Er staat nu een uitgebreide toelichting op de sokkel van het beeld, over de duistere trekken van J.P.C. Zie deze pagina van Historiek.net.




2 maal de scheepsjongens van Bontekoe.

Als er in de Gouwe, Ouwe, Grauwe Eeuw al bestsellerslijstjes waren bijgehouden, zou het scheepsjournaal van schipper Willem IJsbrandtz. Bontekoe daar jarenlang ingestaan hebben, samen met o.a. de Statenbijbel en ‘Houwelick’ van vadertje Cats.

Bontekoe verbleef van 1618-1625 in Indië. Op de heenweg overleefde hij als door een mirakel de explosie van zijn schip, dat geladen was met buskruit. Hij moest toen in Batavia aan J.P. Coen opbiechten dat het schip verloren was gegaan, maar die reageerde nogal nuchter. Shit happens, daar kwam het op neer.

Op de terugweg verging ook Bontekoes nieuwe schip bijna in een vliegende storm. Toch zag zijn vaderstad Hoorn nog terug, om zijn avonturen op te schrijven, die hij wel een tikje heeft aangedikt en mooier gemaakt. In 1646 verscheen zijn scheepsjournaal in druk.

De 3 scheepsjongens kwamen er niet in voor. Die vloeiden uit de pen van Johan Fabricius in een kinderboek uit 1924.

Voordat Bontekoe zijn avonturen in Indië beleefde, was in 1617 zijn schip al eens buit gemaakt door Barbarijse zeerovers, die opereerden voor de kust van Afrika. Die hadden de gewoonte, een losgeld te vragen voor hun gevangenen. Die moesten als slaaf voor hen werken, zolang er niet betaald was.
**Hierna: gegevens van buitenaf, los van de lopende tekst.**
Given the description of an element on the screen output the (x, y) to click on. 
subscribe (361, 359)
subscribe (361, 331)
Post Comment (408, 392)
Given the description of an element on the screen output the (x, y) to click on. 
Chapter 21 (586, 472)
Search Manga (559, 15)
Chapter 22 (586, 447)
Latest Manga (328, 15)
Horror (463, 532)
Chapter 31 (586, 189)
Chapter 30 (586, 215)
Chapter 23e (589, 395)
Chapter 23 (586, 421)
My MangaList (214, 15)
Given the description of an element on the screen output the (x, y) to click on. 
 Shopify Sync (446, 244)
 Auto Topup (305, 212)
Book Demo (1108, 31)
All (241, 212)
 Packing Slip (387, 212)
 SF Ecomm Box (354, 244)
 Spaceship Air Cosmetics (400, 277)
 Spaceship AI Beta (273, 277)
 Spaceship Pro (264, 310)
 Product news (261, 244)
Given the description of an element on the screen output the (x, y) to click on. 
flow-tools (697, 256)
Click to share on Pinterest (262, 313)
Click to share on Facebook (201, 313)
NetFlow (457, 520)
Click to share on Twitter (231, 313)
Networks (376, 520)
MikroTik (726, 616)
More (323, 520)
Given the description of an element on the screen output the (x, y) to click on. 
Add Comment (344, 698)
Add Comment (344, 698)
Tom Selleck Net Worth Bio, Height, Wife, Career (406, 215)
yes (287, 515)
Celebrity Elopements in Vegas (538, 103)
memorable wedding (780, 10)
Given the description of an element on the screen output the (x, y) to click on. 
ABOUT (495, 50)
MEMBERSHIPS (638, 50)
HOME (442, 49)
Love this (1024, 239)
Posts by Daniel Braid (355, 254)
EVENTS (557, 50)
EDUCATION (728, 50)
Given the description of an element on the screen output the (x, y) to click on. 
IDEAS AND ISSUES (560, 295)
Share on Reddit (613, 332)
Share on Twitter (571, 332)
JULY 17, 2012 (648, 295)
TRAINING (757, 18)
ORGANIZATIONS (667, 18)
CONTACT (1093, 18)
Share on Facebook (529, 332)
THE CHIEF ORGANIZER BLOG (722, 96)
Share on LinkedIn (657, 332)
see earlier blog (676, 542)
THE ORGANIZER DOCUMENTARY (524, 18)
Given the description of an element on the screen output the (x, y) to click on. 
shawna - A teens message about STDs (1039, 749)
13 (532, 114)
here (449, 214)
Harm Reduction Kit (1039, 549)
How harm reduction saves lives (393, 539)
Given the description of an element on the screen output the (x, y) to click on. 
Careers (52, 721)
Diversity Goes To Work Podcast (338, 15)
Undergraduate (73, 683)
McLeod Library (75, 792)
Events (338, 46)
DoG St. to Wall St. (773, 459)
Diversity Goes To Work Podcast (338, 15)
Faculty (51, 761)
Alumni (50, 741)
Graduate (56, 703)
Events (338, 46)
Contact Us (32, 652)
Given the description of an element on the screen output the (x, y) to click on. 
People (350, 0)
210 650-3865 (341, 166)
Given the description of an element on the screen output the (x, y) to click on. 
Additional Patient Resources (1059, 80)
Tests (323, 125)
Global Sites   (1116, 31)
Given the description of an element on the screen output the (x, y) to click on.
Ook daar schreef ik al eens over op FHM’s. Je hoort niet zo gek veel over deze toestanden, bij de uitputtende slavernijdiscussies van tegenwoordig. Wokies zijn wel erg selectief in hun heilige verontwaardiging over zaken van eeuwen geleden.

De Mariakapel was onderdeel van een klooster. Nu is het een atelier voor beeldende kunstenaars, met een heel beeldend kunstwerk op het dak.

 

‘Tal en last’, OK, maar die wezen konden er zelf niets aan doen. Er waren nogal wat wezen, 400 jaar geleden. Bij elke pest- of cholera-epidemie kwamen er honderden bij.

 





Utrecht





In Utrecht zie ik bij elke wandeling wel iets nieuws, als ik tenminste niet de geijkte paden volg die leidden naar de collegezalen.

 


Titelloze beeldengroep van de Duitse beeldhouwer Thomas Schütte in het Griftpark.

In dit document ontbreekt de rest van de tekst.